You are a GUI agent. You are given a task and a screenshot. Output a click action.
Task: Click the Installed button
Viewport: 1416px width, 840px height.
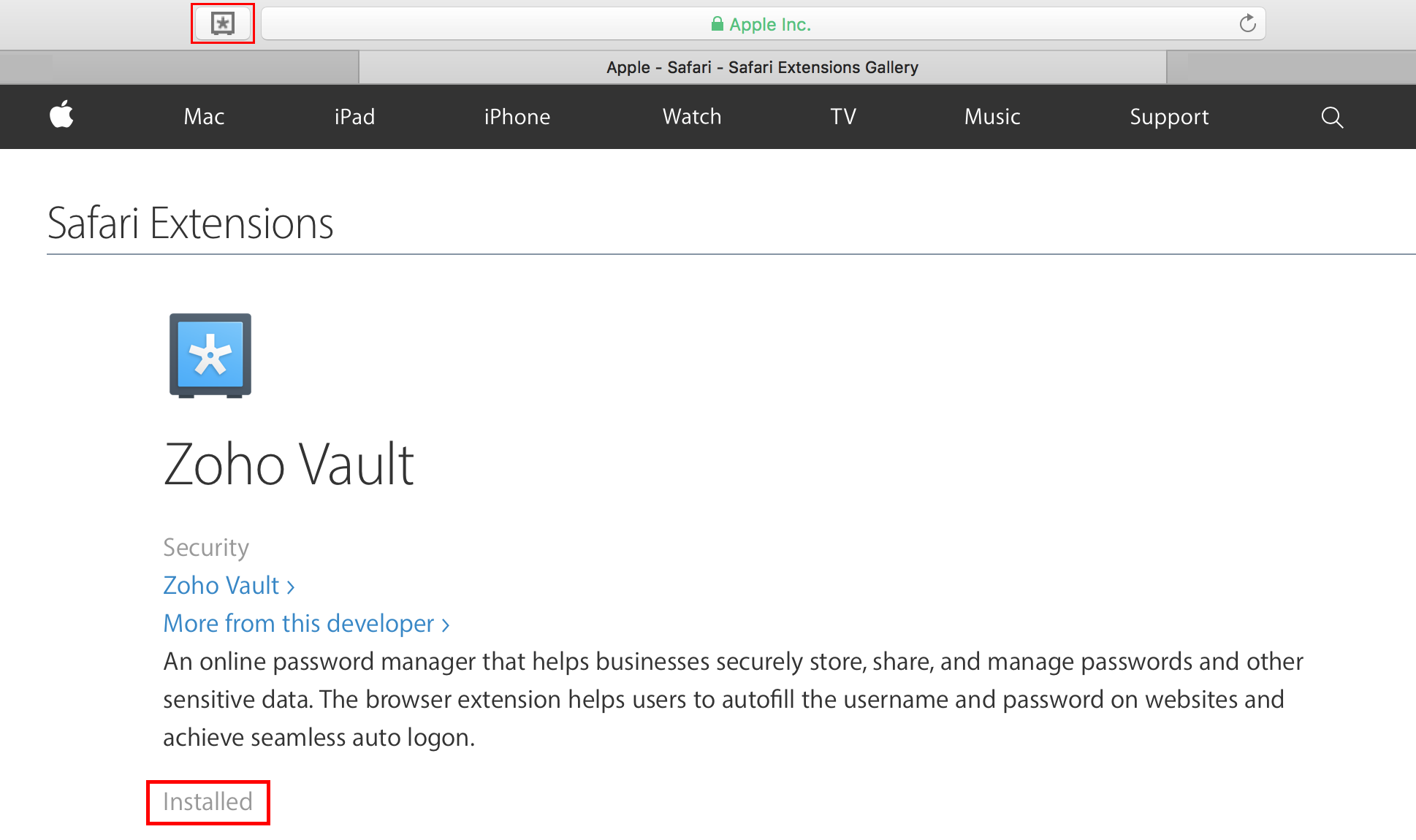pyautogui.click(x=207, y=801)
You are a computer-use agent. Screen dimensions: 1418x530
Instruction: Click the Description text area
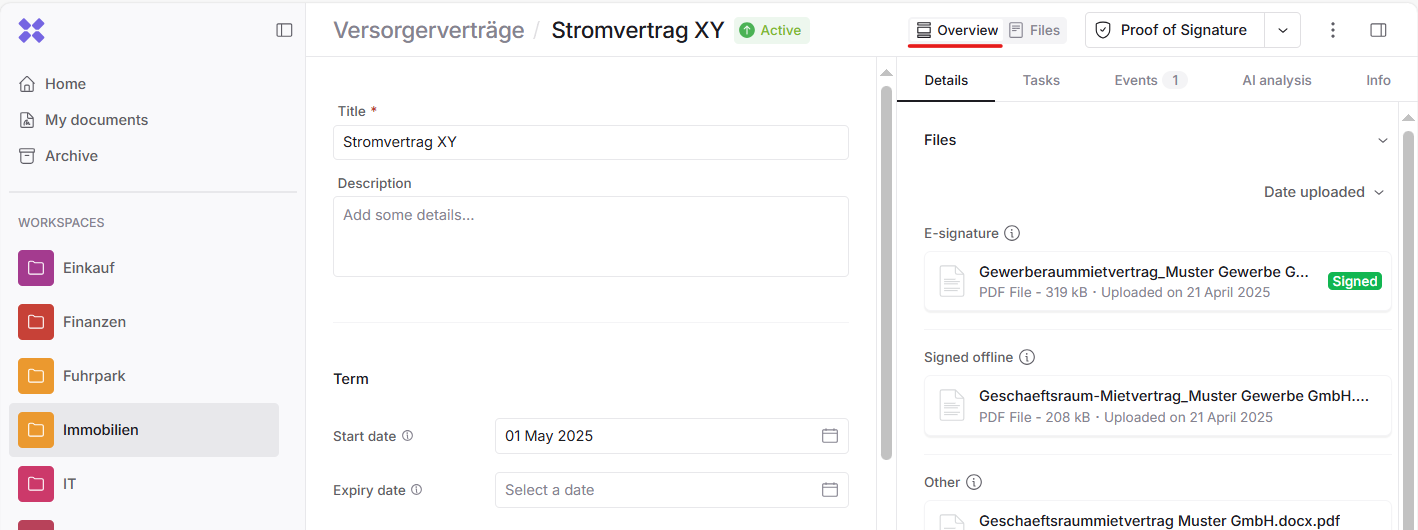coord(590,236)
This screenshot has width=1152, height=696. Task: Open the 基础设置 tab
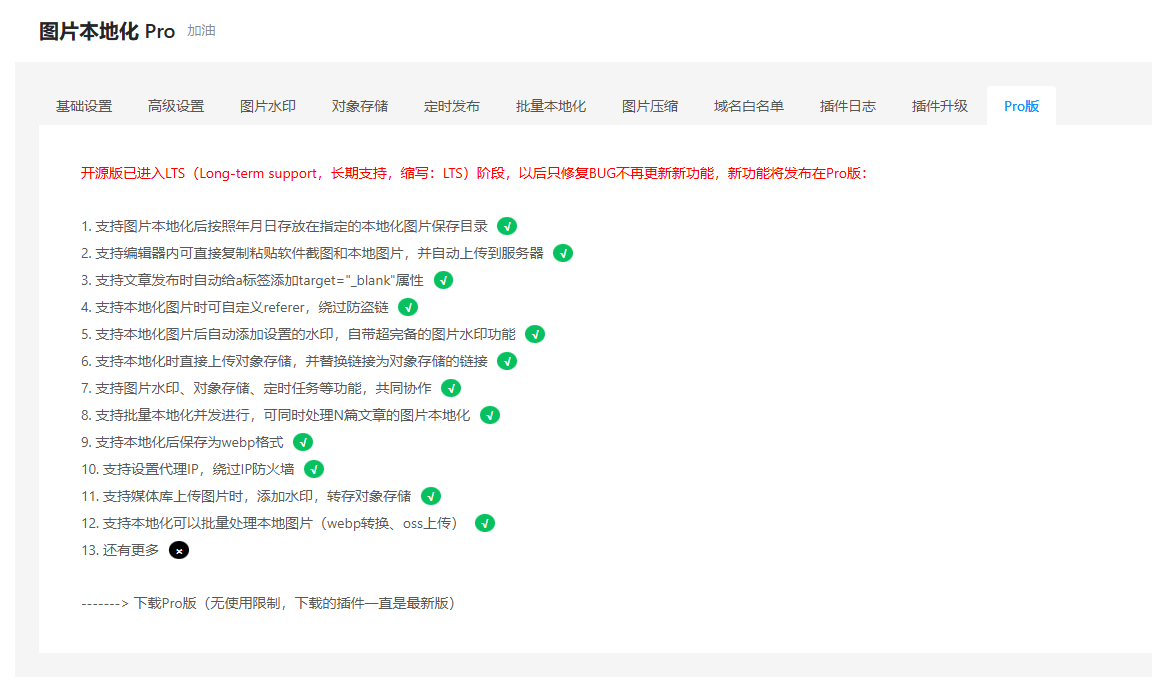(84, 106)
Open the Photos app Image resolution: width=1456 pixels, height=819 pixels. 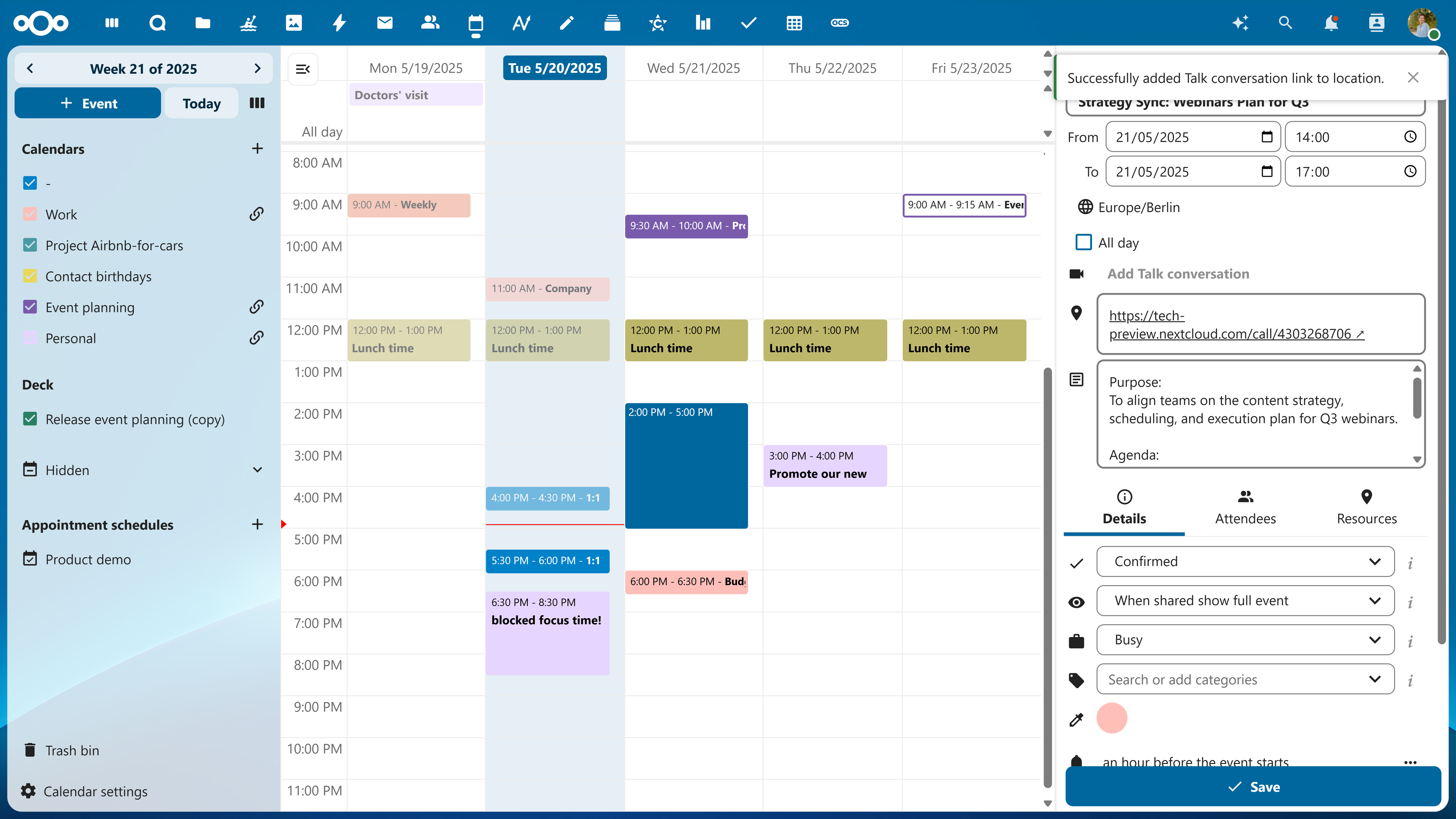pos(293,23)
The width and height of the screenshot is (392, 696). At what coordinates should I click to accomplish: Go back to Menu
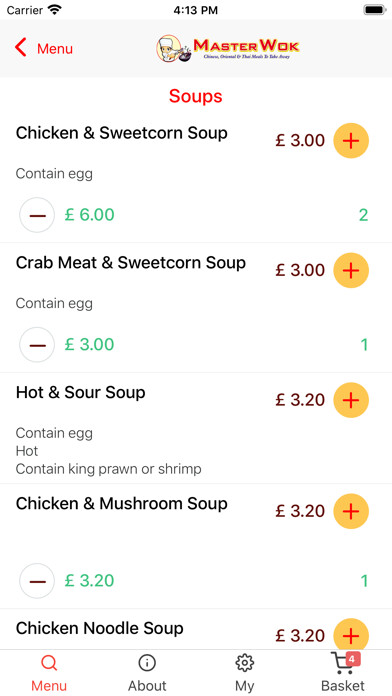tap(44, 48)
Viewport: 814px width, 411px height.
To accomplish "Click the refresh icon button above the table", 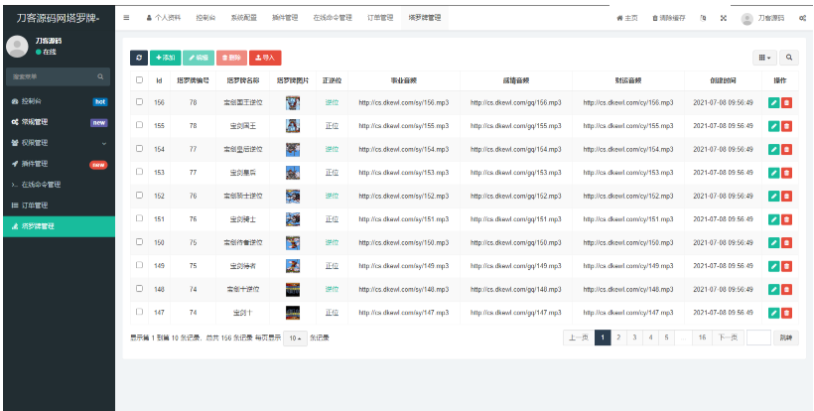I will (x=139, y=58).
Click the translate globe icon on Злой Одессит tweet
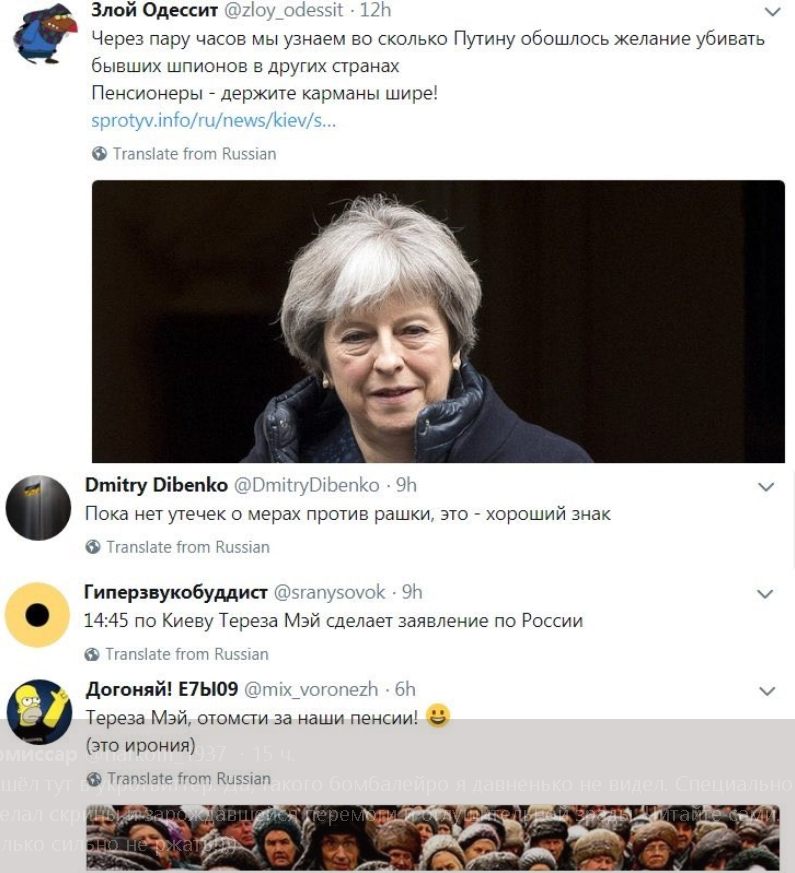Screen dimensions: 795x873 point(98,153)
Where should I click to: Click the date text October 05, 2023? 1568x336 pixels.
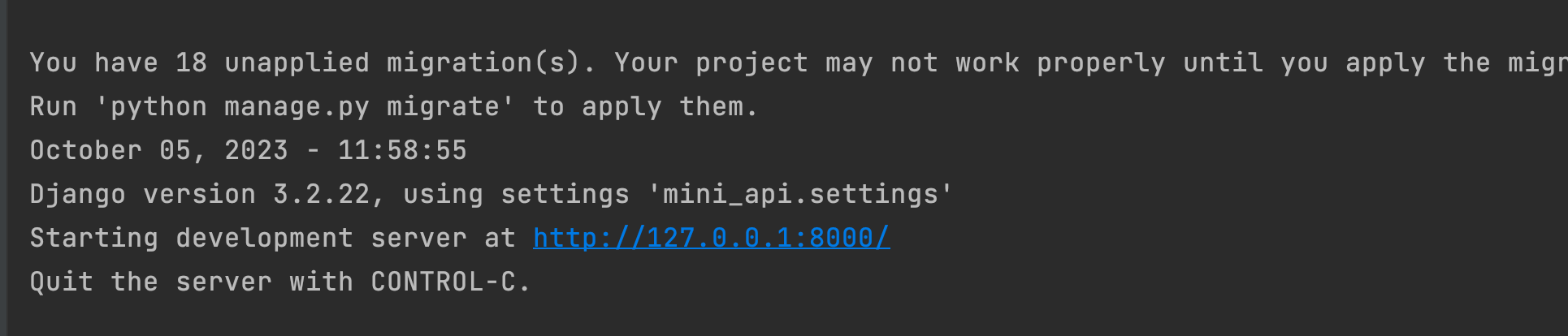[x=158, y=150]
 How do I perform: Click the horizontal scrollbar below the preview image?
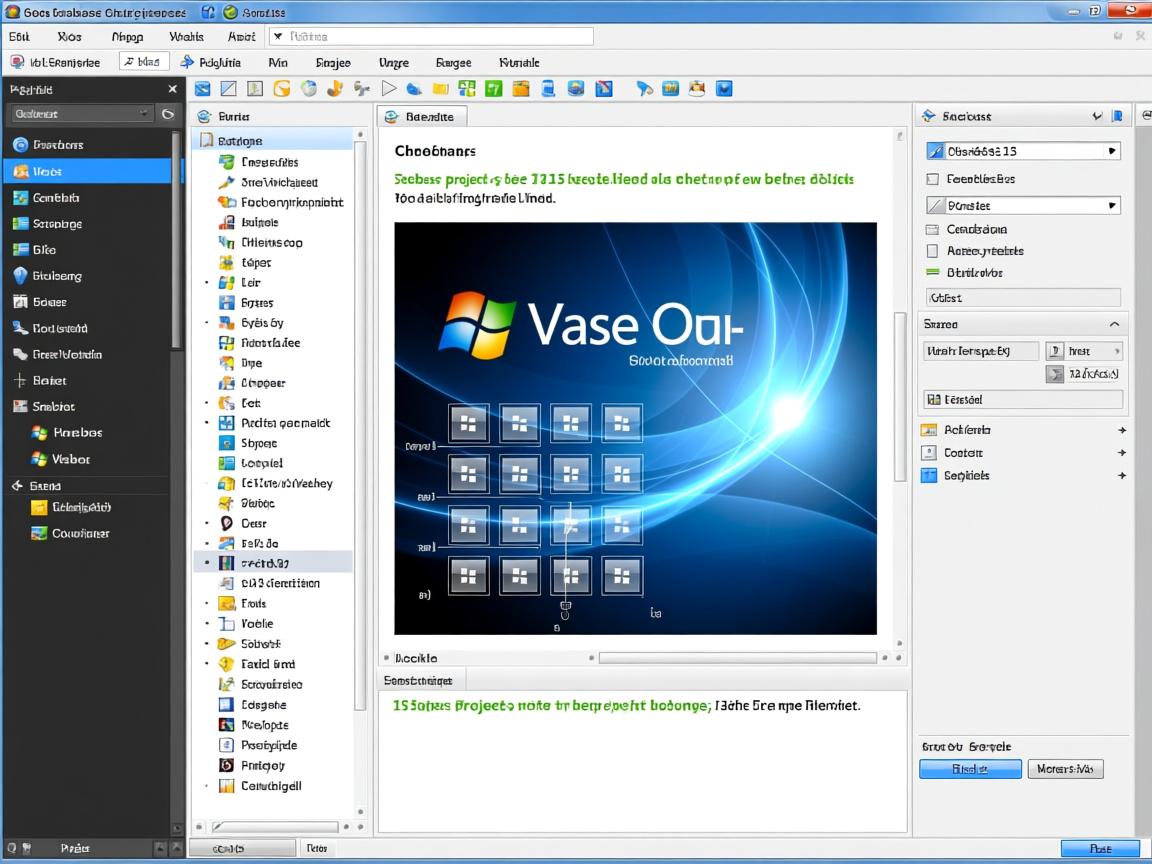(736, 658)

***

Task goal: Give the stretch from the start of the records through the line with "pyautogui.click(x=207, y=801)" again, with "Installed" replaced by "Downloads" and nothing else changed. Leave the pictures out.

Finished task:
You are a GUI agent. You are given a task and a screenshot. Output a click action.
Task: Click the Downloads button
Viewport: 1416px width, 840px height.
pyautogui.click(x=207, y=801)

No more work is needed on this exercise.